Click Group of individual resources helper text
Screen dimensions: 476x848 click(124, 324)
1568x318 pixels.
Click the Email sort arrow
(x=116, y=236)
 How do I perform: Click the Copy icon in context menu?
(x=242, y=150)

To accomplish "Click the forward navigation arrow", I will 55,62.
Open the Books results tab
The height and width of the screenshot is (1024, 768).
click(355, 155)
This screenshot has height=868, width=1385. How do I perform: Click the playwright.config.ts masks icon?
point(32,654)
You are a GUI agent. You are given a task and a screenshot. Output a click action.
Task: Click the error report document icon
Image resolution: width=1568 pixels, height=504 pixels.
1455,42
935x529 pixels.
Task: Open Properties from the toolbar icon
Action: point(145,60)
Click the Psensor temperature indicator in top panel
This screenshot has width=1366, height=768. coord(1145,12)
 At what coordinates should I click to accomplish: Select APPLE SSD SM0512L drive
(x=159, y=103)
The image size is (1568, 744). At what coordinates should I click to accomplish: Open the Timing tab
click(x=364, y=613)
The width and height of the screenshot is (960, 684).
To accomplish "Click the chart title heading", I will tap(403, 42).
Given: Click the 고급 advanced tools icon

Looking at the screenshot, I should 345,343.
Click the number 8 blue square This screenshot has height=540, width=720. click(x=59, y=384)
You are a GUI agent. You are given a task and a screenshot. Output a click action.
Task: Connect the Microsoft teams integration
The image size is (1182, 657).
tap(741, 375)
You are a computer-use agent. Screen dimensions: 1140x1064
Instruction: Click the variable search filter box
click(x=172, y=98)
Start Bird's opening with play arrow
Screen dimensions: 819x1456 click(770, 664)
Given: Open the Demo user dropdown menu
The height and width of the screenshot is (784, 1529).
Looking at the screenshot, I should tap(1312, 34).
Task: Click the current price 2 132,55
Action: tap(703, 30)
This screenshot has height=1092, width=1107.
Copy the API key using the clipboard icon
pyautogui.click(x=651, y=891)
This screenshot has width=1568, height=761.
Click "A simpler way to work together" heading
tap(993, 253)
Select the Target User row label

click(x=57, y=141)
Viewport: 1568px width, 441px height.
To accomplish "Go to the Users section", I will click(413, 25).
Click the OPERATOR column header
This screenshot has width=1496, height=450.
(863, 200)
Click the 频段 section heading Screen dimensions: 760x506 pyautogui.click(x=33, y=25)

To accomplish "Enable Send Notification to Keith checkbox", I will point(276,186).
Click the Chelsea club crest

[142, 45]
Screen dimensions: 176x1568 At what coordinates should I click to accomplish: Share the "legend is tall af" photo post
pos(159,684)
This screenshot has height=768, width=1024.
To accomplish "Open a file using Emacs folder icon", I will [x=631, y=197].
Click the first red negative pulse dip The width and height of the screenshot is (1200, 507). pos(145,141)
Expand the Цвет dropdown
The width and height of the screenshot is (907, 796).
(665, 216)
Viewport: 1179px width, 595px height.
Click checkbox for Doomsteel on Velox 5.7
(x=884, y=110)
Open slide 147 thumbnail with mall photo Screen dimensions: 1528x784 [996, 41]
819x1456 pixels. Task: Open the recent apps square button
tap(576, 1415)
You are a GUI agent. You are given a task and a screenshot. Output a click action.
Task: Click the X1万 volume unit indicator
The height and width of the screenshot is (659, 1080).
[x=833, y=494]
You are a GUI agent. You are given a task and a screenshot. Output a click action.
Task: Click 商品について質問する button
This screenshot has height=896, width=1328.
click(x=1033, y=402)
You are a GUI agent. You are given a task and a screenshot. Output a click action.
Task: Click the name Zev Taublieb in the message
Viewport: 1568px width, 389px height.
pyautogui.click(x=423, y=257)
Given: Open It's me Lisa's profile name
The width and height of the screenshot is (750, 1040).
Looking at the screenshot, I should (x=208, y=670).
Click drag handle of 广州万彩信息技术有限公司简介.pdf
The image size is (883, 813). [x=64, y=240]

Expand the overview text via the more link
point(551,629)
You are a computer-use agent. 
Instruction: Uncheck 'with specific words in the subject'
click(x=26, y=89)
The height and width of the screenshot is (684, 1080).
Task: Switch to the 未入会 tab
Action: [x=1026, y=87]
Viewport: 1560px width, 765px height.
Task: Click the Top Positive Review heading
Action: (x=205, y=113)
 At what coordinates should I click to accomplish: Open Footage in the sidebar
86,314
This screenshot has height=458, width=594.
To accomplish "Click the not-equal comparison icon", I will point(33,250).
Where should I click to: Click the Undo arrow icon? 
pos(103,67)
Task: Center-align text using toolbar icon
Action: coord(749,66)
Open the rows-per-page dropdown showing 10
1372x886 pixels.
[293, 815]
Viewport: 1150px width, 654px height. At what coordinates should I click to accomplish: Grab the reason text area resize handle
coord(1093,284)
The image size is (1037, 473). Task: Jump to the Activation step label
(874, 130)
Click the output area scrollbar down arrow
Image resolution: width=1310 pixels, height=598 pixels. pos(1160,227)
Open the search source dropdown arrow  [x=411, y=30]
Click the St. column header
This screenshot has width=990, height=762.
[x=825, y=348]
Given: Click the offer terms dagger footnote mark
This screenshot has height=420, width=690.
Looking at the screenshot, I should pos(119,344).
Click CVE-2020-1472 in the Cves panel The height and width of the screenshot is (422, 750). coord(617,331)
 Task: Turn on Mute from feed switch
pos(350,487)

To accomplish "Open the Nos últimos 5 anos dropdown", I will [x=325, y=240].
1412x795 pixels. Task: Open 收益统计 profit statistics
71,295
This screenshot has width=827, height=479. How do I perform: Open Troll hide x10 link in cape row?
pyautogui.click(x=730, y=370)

### Aim of the exercise
Reproduce all of the records above verbatim, in their original order.

### Result for this exercise
Click Group of individual resources helper text
Screen dimensions: 476x848 click(124, 324)
1568x318 pixels.
Click the Email sort arrow
(x=116, y=236)
 How do I perform: Click the Copy icon in context menu?
(x=242, y=150)

To accomplish "Click the forward navigation arrow", I will 55,62.
Open the Books results tab
The height and width of the screenshot is (1024, 768).
click(355, 155)
This screenshot has height=868, width=1385. How do I perform: Click the playwright.config.ts masks icon?
point(32,654)
You are a GUI agent. You are given a task and a screenshot. Output a click action.
Task: Click the error report document icon
Image resolution: width=1568 pixels, height=504 pixels.
1455,42
935x529 pixels.
Task: Open Properties from the toolbar icon
Action: point(145,60)
Click the Psensor temperature indicator in top panel
This screenshot has width=1366, height=768. coord(1145,12)
 At what coordinates should I click to accomplish: Select APPLE SSD SM0512L drive
(x=159, y=103)
The image size is (1568, 744). At what coordinates should I click to accomplish: Open the Timing tab
click(x=364, y=613)
The width and height of the screenshot is (960, 684).
To accomplish "Click the chart title heading", I will tap(403, 42).
Given: Click the 고급 advanced tools icon

Looking at the screenshot, I should 345,343.
Click the number 8 blue square This screenshot has height=540, width=720. click(x=59, y=384)
You are a GUI agent. You are given a task and a screenshot. Output a click action.
Task: Connect the Microsoft teams integration
The image size is (1182, 657).
tap(741, 375)
You are a computer-use agent. Screen dimensions: 1140x1064
Instruction: Click the variable search filter box
click(x=172, y=98)
Start Bird's opening with play arrow
Screen dimensions: 819x1456 click(770, 664)
Given: Open the Demo user dropdown menu
The height and width of the screenshot is (784, 1529).
Looking at the screenshot, I should tap(1312, 34).
Task: Click the current price 2 132,55
Action: tap(703, 30)
This screenshot has height=1092, width=1107.
Copy the API key using the clipboard icon
pyautogui.click(x=651, y=891)
This screenshot has width=1568, height=761.
Click "A simpler way to work together" heading
tap(993, 253)
Select the Target User row label

click(x=57, y=141)
Viewport: 1568px width, 441px height.
To accomplish "Go to the Users section", I will click(413, 25).
Click the OPERATOR column header
This screenshot has width=1496, height=450.
(863, 200)
Click the 频段 section heading Screen dimensions: 760x506 pyautogui.click(x=33, y=25)

To accomplish "Enable Send Notification to Keith checkbox", I will point(276,186).
Click the Chelsea club crest

[142, 45]
Screen dimensions: 176x1568 At what coordinates should I click to accomplish: Share the "legend is tall af" photo post
pos(159,684)
This screenshot has height=768, width=1024.
To accomplish "Open a file using Emacs folder icon", I will [x=631, y=197].
Click the first red negative pulse dip The width and height of the screenshot is (1200, 507). pos(145,141)
Expand the Цвет dropdown
The width and height of the screenshot is (907, 796).
(665, 216)
Viewport: 1179px width, 595px height.
Click checkbox for Doomsteel on Velox 5.7
(x=884, y=110)
Open slide 147 thumbnail with mall photo Screen dimensions: 1528x784 [996, 41]
819x1456 pixels. Task: Open the recent apps square button
tap(576, 1415)
You are a GUI agent. You are given a task and a screenshot. Output a click action.
Task: Click the X1万 volume unit indicator
The height and width of the screenshot is (659, 1080).
[x=833, y=494]
You are a GUI agent. You are given a task and a screenshot. Output a click action.
Task: Click 商品について質問する button
This screenshot has height=896, width=1328.
click(x=1033, y=402)
You are a GUI agent. You are given a task and a screenshot. Output a click action.
Task: Click the name Zev Taublieb in the message
Viewport: 1568px width, 389px height.
pyautogui.click(x=423, y=257)
Given: Open It's me Lisa's profile name
The width and height of the screenshot is (750, 1040).
Looking at the screenshot, I should (x=208, y=670).
Click drag handle of 广州万彩信息技术有限公司简介.pdf
The image size is (883, 813). [x=64, y=240]

Expand the overview text via the more link
point(551,629)
You are a computer-use agent. 
Instruction: Uncheck 'with specific words in the subject'
click(x=26, y=89)
The height and width of the screenshot is (684, 1080).
Task: Switch to the 未入会 tab
Action: [x=1026, y=87]
Viewport: 1560px width, 765px height.
Task: Click the Top Positive Review heading
Action: (x=205, y=113)
 At what coordinates should I click to accomplish: Open Footage in the sidebar
86,314
This screenshot has height=458, width=594.
To accomplish "Click the not-equal comparison icon", I will point(33,250).
Where should I click to: Click the Undo arrow icon? 
pos(103,67)
Task: Center-align text using toolbar icon
Action: coord(749,66)
Open the rows-per-page dropdown showing 10
1372x886 pixels.
[293, 815]
Viewport: 1150px width, 654px height. At what coordinates should I click to accomplish: Grab the reason text area resize handle
coord(1093,284)
The image size is (1037, 473). Task: Jump to the Activation step label
(874, 130)
Click the output area scrollbar down arrow
Image resolution: width=1310 pixels, height=598 pixels. pos(1160,227)
Open the search source dropdown arrow  [x=411, y=30]
Click the St. column header
This screenshot has width=990, height=762.
[x=825, y=348]
Given: Click the offer terms dagger footnote mark
This screenshot has height=420, width=690.
Looking at the screenshot, I should pos(119,344).
Click CVE-2020-1472 in the Cves panel The height and width of the screenshot is (422, 750). coord(617,331)
 Task: Turn on Mute from feed switch
pos(350,487)

To accomplish "Open the Nos últimos 5 anos dropdown", I will [x=325, y=240].
1412x795 pixels. Task: Open 收益统计 profit statistics
71,295
This screenshot has width=827, height=479. How do I perform: Open Troll hide x10 link in cape row?
pyautogui.click(x=730, y=370)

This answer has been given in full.